= Written exercise =
Continue the forum thread on storing a hierarchy in a database, beginning immediately after its final line.

═════ Quoted text ═════

Hierarchy in a Database
Christophe Courtois
area, equipment, component... for example) in a database (Access or
Oracle). As the number of levels is not defined, we'll put everything in
a single table.
Does someone know of an URL or some advice on how to deal with this, as
it seems that SQL queries will be a headache ?
(Examples : 'sum of the values of all equipments in this building' ;
'list of everuthing in a area'...)
Thanks in advance for any idea.
--
Christophe Courtois - ccou...@cybercable.tm.fr
Strasbourg, France
http://www.multimania.com/courtois
Wolfgang Keller
> I need to design a hierarchy (country, site , zone, building, level,
> area, equipment, component... for example) in a database (Access or
> Oracle). As the number of levels is not defined, we'll put everything in
> a single table.

═════ Records supplied ═════

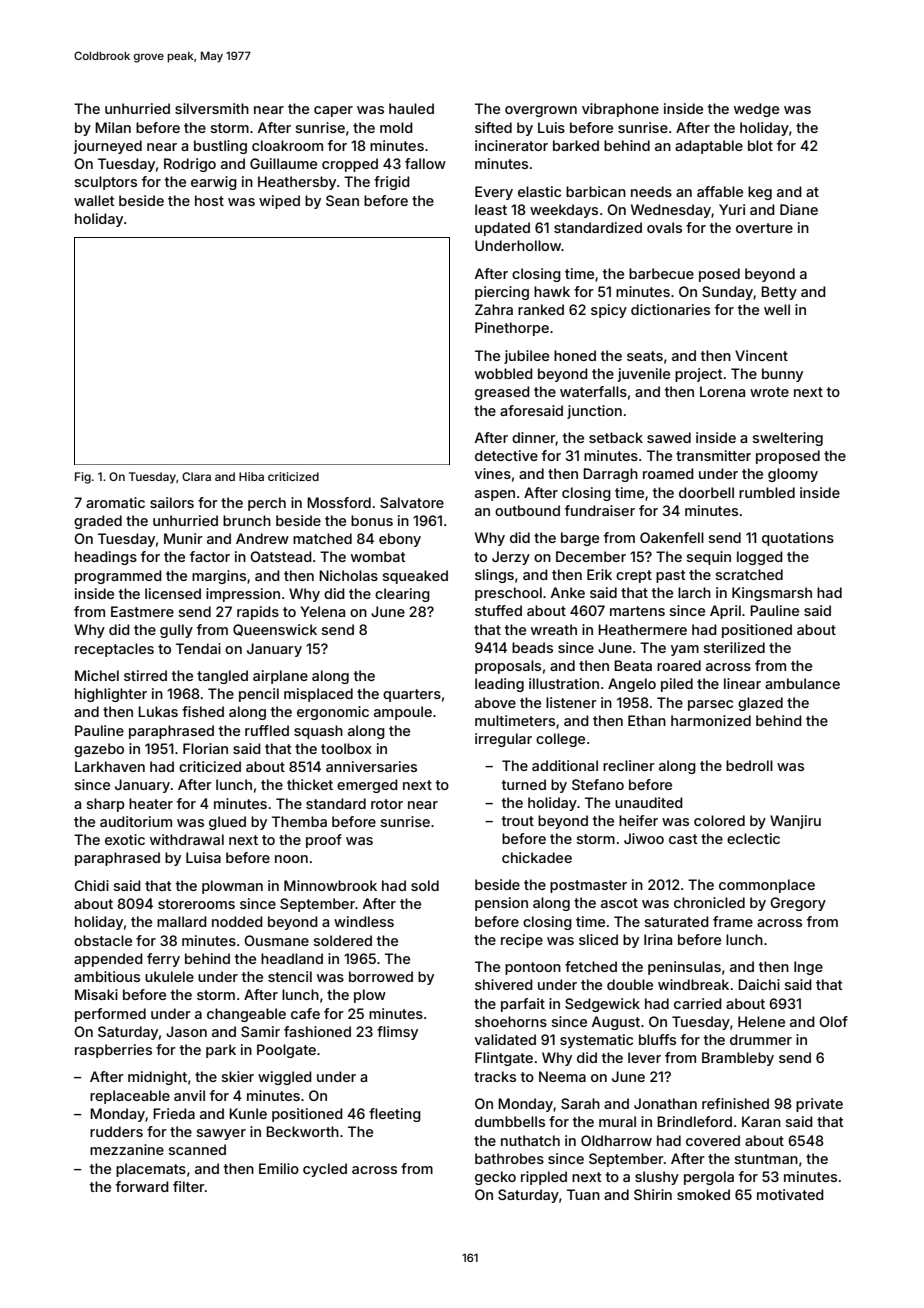 The width and height of the screenshot is (924, 1308). I want to click on rudders, so click(116, 1131).
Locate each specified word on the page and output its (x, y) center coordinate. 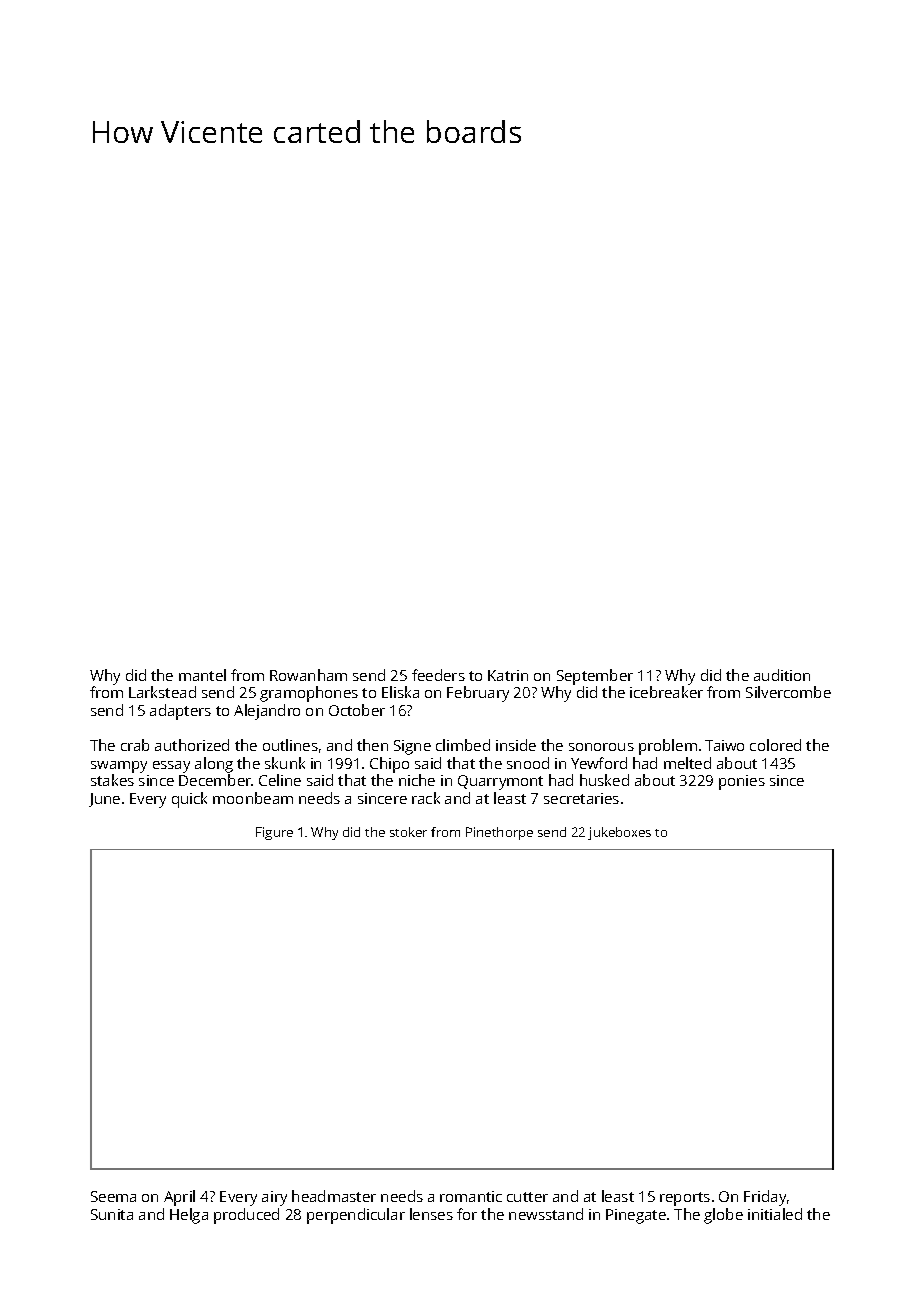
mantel (202, 675)
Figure (274, 833)
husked (604, 780)
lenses (431, 1214)
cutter (527, 1197)
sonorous (601, 747)
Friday (765, 1198)
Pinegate (636, 1216)
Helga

═════

= Answer =
>
my best advice in this case is ... use an object database. They are better
suited
for arbitrary tree structures ... from the project I'm actually working for,
we
derived an Antipattern named "storing trees in a relational database" - know
what I mean ;-).
If you need a few reasons, have a look at ..
Pitfall: Rules in a Relational Database
in the STJA paper at ...
http://www.objectarchitects.de/ObjectArchitects/papers/WhitePapers/
Cheers
Wolfgang
=========================================================
EMail: w...@objectarchitects.de
Web: http://www.objectarchitects.de/ObjectArchitects/
David Cressey
occupants
of the hierarchy. The occupant table can be pretty fluid. The only column
I'll mention is OCCUPANT_ID. This is the key.
the hierarchy table has four columns:
SEQ_NO, END_SEQ_NO, LEVEL_NO, and OCCUPANT_ID.
SEQ_NO is the number you get if you assign numbers sequentially, traversing
the tree
in logical order. It's the key to the hierarchy, and has the added feature
that order
in SEQ no is meangingful. Note that all children of a node has a higher
SEQ_NO than the node.
END_SEQ_NO is the highest SEQ_NO among this node and all its children. For
a leaf,
SEQ_NO and END_SEQ_NO are the same.
LEVEL_NO says how far below the root the node is. The root itself is level
1, its children
all all level two.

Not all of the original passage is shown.